Thursday, March 19, 2009

Oh Greg!



On Tuesday, one of my personal guides through the financial crisis demonstrated that otherwise smart people can sometimes totally not get it. Concerning the AIG bonus flap, Professor Mankiw wrote in Trivial Pursuit:
The AIG bonuses now being debated in Congress and everywhere else represent about .001 percent of annual GDP. Regardless of how outraged you are about the AIG bonuses, it is probably not an optimal allocation of resources for our elected leaders to spend large amounts of time and energy on the topic.
Conventional wisdom says that our populist rage is unleashed on this particular topic because, unlike many topics in the financial crisis, we understand it. People understand companies going insolvent, getting bailed out, then paying $400,000 bonuses to a chosen few. And they don't like it, regardless of the fact that the bonus fund is .001 percent of GDP.

Mankiw would have done better to have stuck to prior criticisms of recovery legislation, which focus on the inefficiencies and mistakes that are inevitably made when so much money is spent so quickly.
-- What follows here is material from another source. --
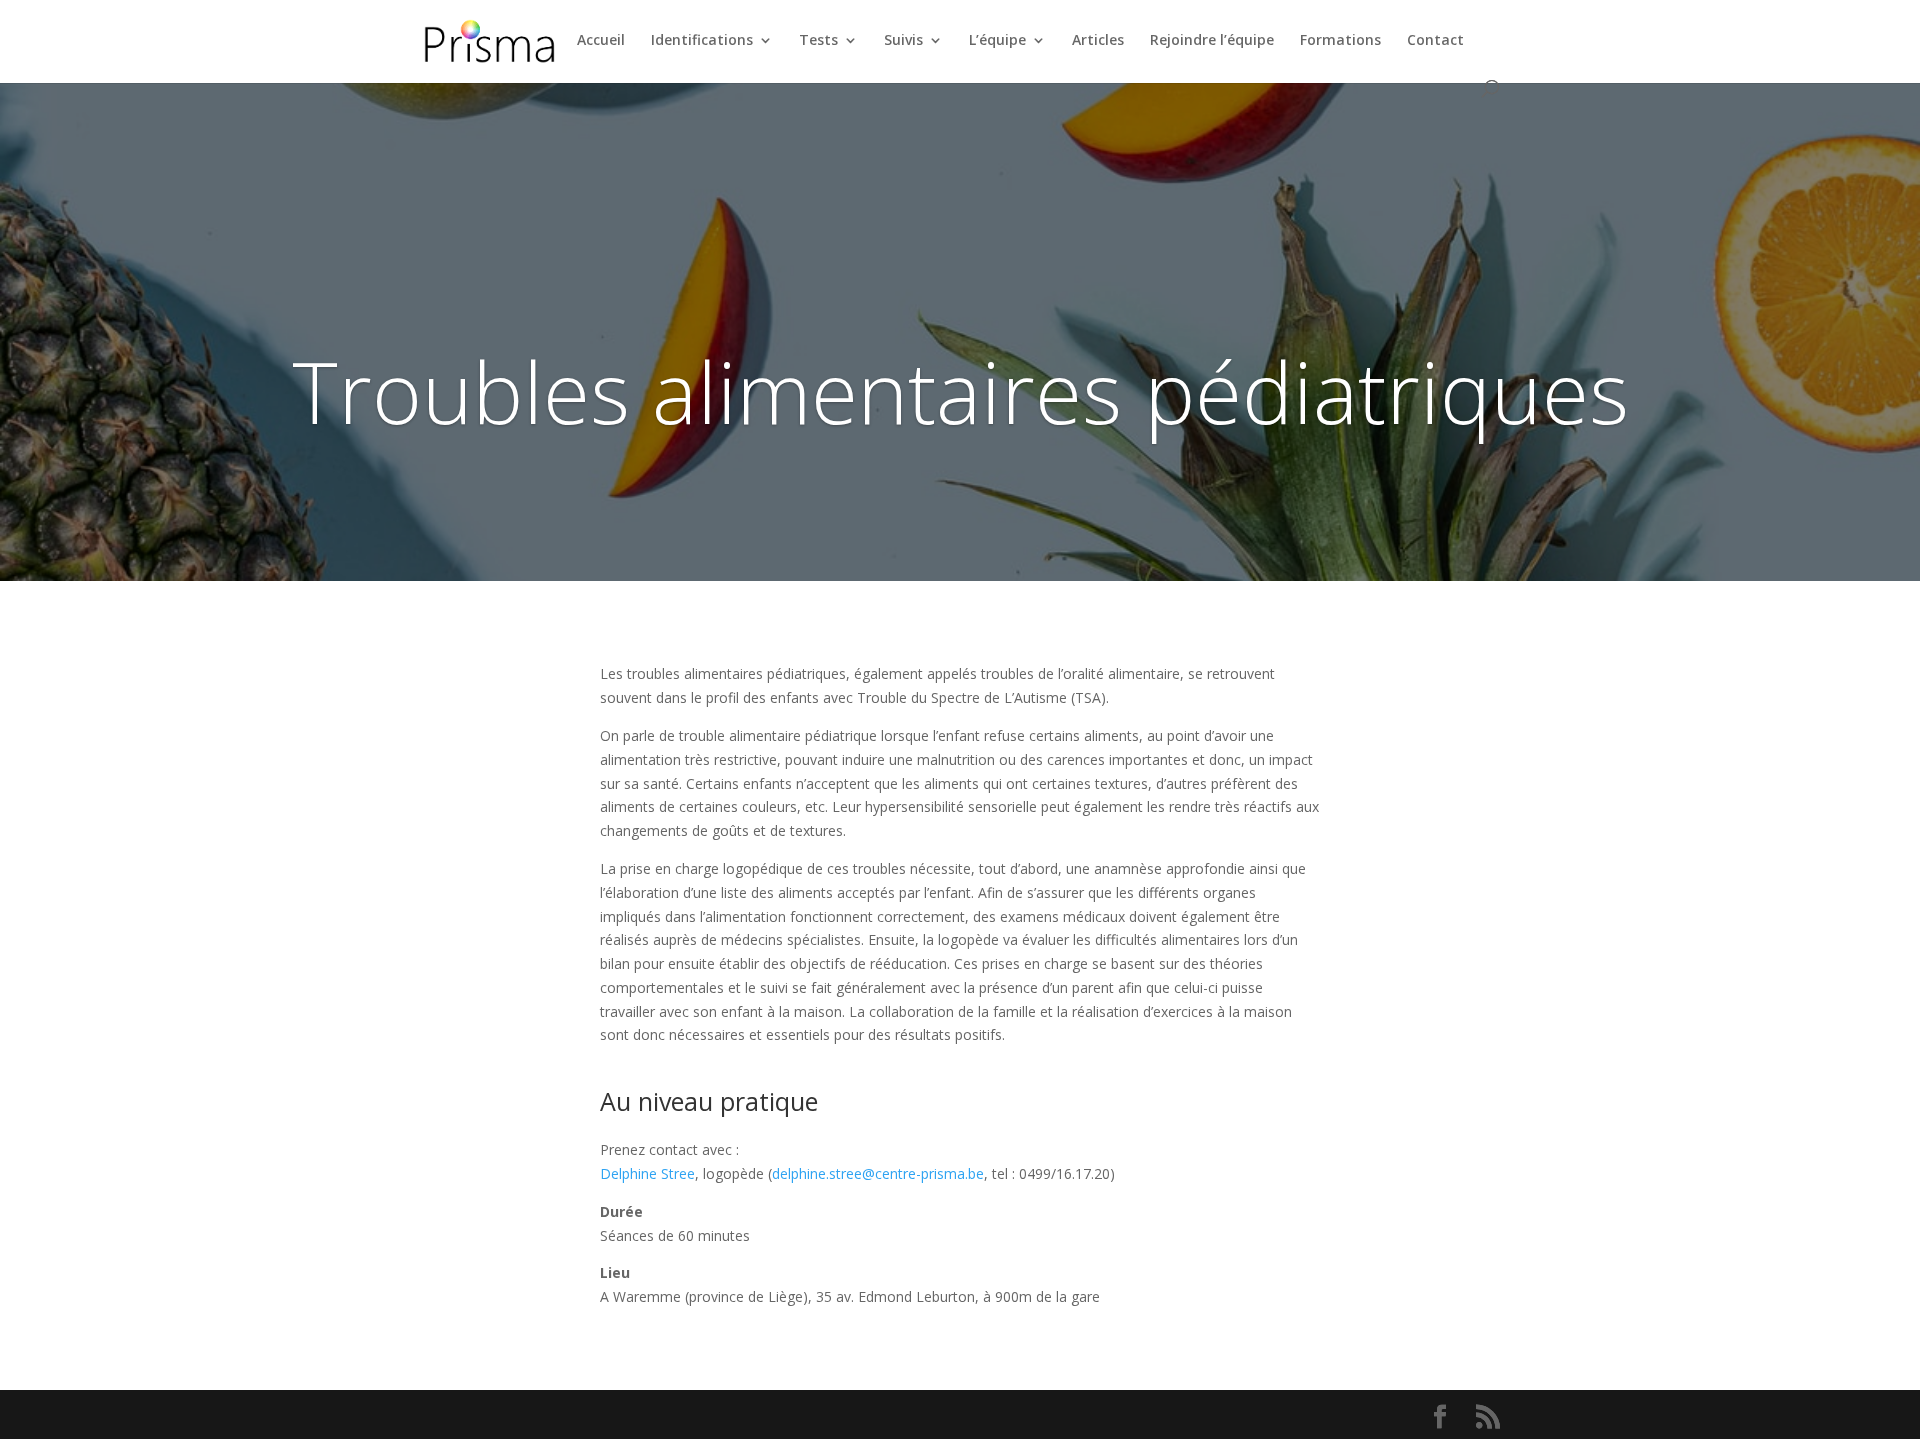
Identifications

As it turns out, Mankiw's lack of faith in the wisdom of congress (evidenced by the last paragraph of his post) was supported by today's House vote to tax the AIG bonuses at 90 percent. Newsweek's Howard Fineman pointed out on Olberman that such a law is unconstitutional because it is both retroactive and targets a specific group (Article I, Section 9. No bill of attainder or ex post facto Law shall be passed.)